01 June 2011

I didn't eat much yesterday, yet my weight went up. I'm deathly afraid I'm getting my period, which absolutely sucks because I barely get it at all. Figures it's when it's so fucking hot outside, ruins all of my plans. Roughly 180 calories today. Expecting on burning at least 500 calories today at the gym. Yay for burning more than eating!


I remember last year at this time. I was going to the gym just about everyday and burning so many calories. I had such a cute figure, I wish I could go back to that... sometimes. I feel like purging my salad. It doesn't taste right sitting in my throat. Fuck, if only I could force myself to throw up. It'll be a breath of fresh air to go with someone new to the gym. I don't really like going with people because they sort of just laugh at the type of things I do. I don't ever lift for fear of putting on muscle and refuse to hop off of the cycle unless I've gone ten miles or have burned up to 350 calories. Planning on making my way to the Arc Trainer. It's supposed to make your buns and thighs look lovely... or something like that.

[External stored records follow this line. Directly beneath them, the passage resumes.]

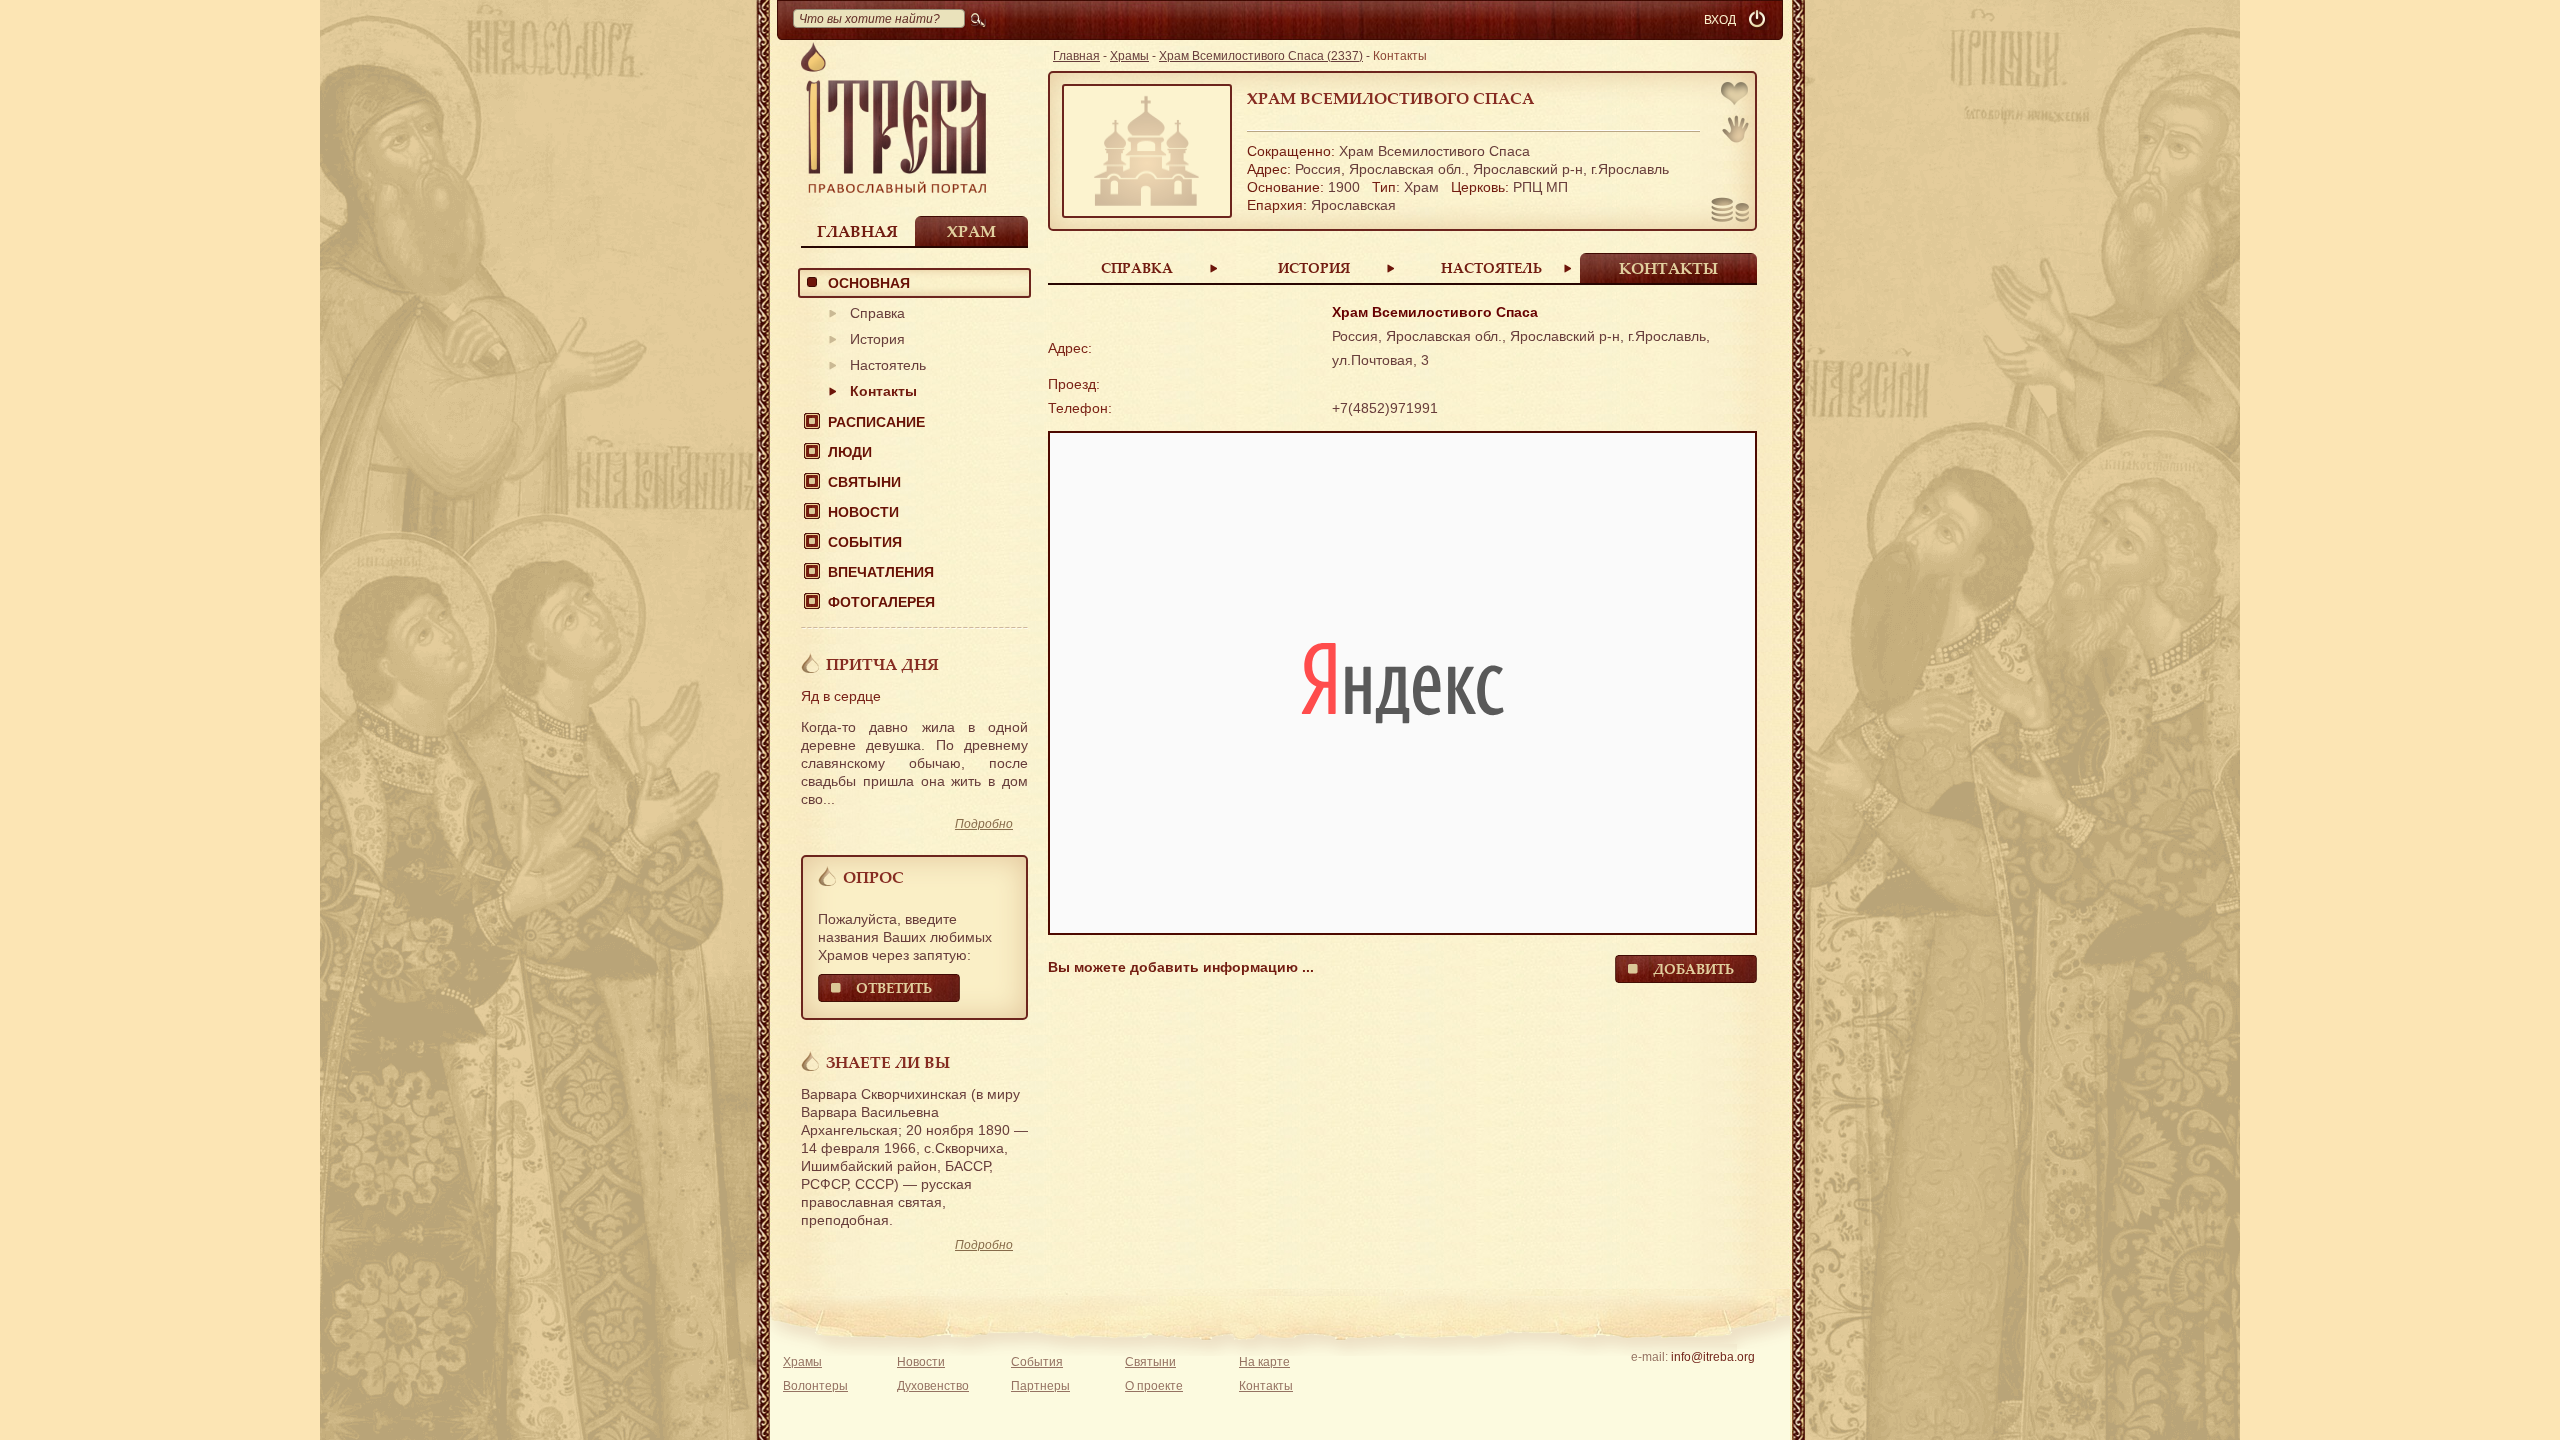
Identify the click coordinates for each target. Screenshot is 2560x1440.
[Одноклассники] (1743, 1383)
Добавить (1693, 968)
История (877, 339)
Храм (971, 231)
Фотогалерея (881, 602)
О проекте (1154, 1386)
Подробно (984, 824)
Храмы (1129, 56)
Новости (863, 512)
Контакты (883, 391)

I barely slept today. My insomnia is coming back and so hard now. Probably because of the fact I've been abusing some pills to help me fall asleep and decided against it last night. I hate to love fucking up my body with pills. Pills of any kind. Laxatives, sedatives, stimulants. It's gross... Depending on how I'm feeling after the gym I might treat myself to a frozen hot chocolate at Dunkin Donuts. They look so phenomenal and since I have never been a stickler about drinking my calories, since I just pee them out anyways, it may not be too bad... We'll see of course though.